In a letter delivered today to Governor Newsom, Senate Minority Leader Brian W. Jones (R- San Diego) called for the Governor’s immediate signature of Assembly Bill 112. AB 112 would establish the Distressed Hospital Loan Program and the Distressed Hospital Loan Program Fund, which are designed to provide interest-free cash flow loans for nonprofit and public hospitals.
“Californians who are losing and at risk of losing access to their hospitals cannot afford any more inaction from the Newsom Administration,” said Leader Jones. “The clock is ticking for distressed hospitals that are holding on by a financial shoestring. Additionally, these funds may allow Madera Community Hospital to reopen. The Governor missed an opportunity to step in when the Attorney General failed on Madera, but here’s a second chance to do the right thing.”
One in five hospitals in California is at risk of closure, including hospitals in Visalia, Placerville, Porterville, Hollister, Bakersfield, Montebello, Humboldt County, all of Imperial County, and pockets of Los Angeles. Without immediate action from the state, millions of Californians are at risk of losing access to hospitals and emergency care.

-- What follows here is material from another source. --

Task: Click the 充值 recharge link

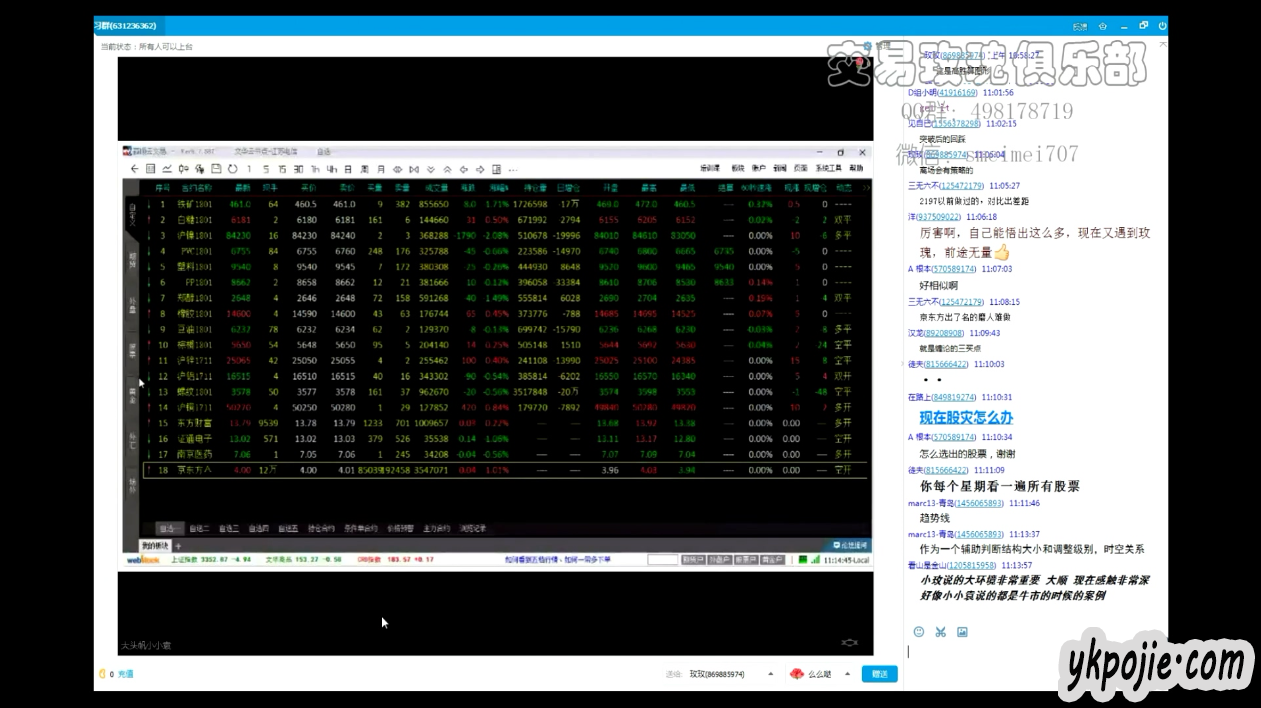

In a recent opinion piece originally published in the Fresno Bee, Leader Jones slammed Democrat politicians’, specifically Attorney General Bonta’s, incompetence on the matter. He concluded his column with a statement that holds true on AB 112: “If we don’t prioritize health-care access, we can’t provide health care. Let’s fix our broken system, take the AG’s politics out of health care, and protect patients throughout California.”

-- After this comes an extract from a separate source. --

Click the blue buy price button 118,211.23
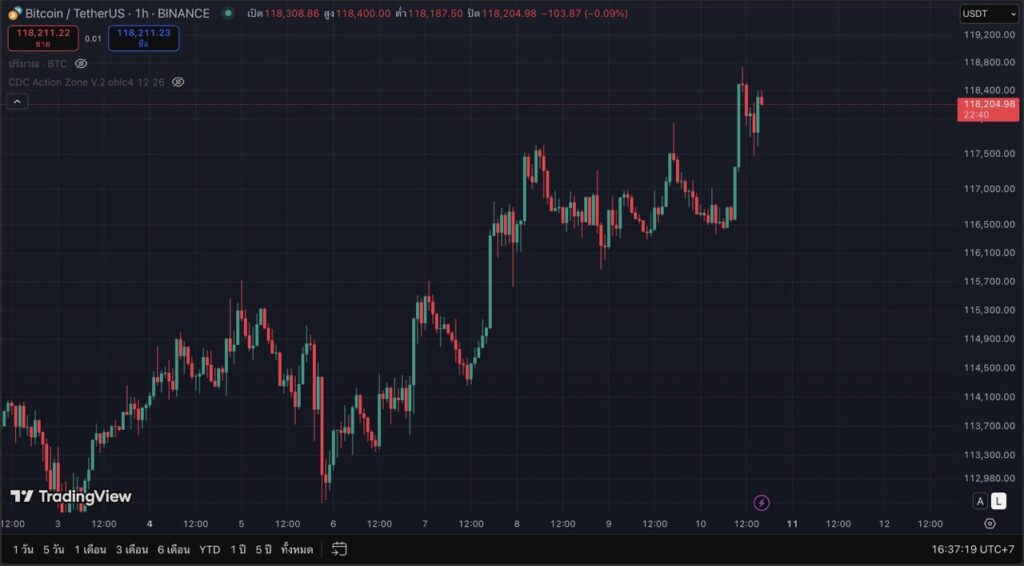The image size is (1024, 566). point(144,38)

A survey in the news today, courtesy of CalMatters reporting, outlines the severity of the Madera Hospital Closure and the communities most affected. As the story explains, “A new community survey shows that Punjabi Sikh residents and farmworkers from indigenous backgrounds are particularly affected by the closure of the Madera Community Hospital.”
The survey further shows that the closure is leaving residents of the area with very real consequences, including:
- 60% of residents had to travel to Fresno to receive their healthcare.
- About 15% of residents did not know where to go to receive care.
- 52% of farmworkers say they don’t have a reliable way to get to the next hospital.
While AB 112 is a good step in the right direction, California Senate Republicans have introduced Senate Bill 774, the “Save Our Hospitals” bill. SB 774 would help ensure that another hospital is not forced to close because of the California Attorney General’s political interests. Specifically, the bill prohibits the California Attorney General from putting conditions on hospital mergers, partnerships, or agreements that would:
- Limit or restrict the normal operations of the hospital, such as entering into contracts or setting rates.
- Have an adverse effect on the financial condition of the continued operation of the hospital; and
- Impose political conditions targeted at the hospital which were not required in similar mergers in the past.